▶ **Problem requirements**
Look through the entries that follow and count the lines with the word "computer". The reply is that number alone.

▶ **Records for the exercise**
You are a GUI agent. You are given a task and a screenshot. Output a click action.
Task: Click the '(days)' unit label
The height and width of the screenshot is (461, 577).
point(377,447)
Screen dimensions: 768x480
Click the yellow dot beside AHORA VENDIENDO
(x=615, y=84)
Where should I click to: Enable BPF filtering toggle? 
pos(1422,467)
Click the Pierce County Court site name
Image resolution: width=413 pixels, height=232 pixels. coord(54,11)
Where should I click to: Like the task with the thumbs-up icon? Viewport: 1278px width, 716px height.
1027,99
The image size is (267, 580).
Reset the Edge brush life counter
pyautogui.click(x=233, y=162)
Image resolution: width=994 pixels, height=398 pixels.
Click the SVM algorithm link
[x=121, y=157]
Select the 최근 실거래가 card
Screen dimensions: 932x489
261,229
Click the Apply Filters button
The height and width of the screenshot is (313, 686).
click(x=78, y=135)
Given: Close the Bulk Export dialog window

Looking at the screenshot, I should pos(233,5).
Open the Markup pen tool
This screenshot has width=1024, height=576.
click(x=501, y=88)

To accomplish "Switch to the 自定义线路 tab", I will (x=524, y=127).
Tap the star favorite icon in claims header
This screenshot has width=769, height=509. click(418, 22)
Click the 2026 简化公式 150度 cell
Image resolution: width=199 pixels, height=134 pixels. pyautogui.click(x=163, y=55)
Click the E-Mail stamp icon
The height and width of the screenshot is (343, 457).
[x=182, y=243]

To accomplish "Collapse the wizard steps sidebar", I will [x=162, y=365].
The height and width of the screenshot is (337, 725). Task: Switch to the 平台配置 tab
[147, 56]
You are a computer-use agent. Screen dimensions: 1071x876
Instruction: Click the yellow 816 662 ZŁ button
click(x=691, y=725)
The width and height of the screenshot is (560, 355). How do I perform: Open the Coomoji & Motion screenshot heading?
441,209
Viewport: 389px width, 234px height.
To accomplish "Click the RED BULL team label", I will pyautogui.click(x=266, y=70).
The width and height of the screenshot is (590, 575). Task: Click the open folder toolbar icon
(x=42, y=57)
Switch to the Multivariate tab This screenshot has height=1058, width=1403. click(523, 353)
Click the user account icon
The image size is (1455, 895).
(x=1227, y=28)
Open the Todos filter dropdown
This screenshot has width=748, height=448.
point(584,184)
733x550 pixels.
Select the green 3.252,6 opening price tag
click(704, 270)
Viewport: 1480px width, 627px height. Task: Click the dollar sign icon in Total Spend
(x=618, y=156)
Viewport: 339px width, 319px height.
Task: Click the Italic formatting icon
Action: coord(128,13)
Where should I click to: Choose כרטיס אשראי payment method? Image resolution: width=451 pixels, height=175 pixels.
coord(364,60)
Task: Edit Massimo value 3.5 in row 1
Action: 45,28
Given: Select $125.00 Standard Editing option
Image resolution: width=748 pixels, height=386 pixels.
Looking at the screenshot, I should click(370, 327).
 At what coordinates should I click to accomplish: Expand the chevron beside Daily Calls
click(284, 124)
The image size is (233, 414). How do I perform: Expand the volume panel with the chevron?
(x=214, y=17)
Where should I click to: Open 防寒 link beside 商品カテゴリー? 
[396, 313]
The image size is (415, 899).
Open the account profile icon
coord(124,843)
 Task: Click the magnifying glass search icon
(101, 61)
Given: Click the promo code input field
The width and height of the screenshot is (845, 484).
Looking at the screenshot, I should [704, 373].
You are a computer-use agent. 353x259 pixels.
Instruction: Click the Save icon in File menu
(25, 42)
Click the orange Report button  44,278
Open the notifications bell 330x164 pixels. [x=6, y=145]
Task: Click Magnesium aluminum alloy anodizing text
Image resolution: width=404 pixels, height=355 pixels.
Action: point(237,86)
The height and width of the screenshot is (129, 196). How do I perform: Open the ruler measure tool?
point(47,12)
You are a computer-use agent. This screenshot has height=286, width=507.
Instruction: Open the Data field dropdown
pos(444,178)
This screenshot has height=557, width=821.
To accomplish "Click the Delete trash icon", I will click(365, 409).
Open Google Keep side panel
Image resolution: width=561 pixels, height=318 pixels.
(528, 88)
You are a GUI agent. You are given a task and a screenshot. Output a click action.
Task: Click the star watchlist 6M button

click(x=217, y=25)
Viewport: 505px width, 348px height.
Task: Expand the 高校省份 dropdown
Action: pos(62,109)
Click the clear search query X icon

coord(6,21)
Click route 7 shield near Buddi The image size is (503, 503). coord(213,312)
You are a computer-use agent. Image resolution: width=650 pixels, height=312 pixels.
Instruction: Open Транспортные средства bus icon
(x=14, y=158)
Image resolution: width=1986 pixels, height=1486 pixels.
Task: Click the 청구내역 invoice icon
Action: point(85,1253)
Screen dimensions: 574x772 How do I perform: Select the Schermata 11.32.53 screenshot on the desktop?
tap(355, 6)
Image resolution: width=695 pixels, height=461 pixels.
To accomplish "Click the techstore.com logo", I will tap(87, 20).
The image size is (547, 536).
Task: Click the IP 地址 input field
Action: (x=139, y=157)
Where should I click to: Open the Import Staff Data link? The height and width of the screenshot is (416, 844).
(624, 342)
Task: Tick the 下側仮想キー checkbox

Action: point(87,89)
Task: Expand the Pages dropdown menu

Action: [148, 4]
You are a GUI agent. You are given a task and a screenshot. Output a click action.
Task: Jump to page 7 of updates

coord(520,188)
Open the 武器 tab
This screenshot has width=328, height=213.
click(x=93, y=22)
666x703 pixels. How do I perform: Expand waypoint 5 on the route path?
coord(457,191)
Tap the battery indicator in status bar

▶ **Answer space**
4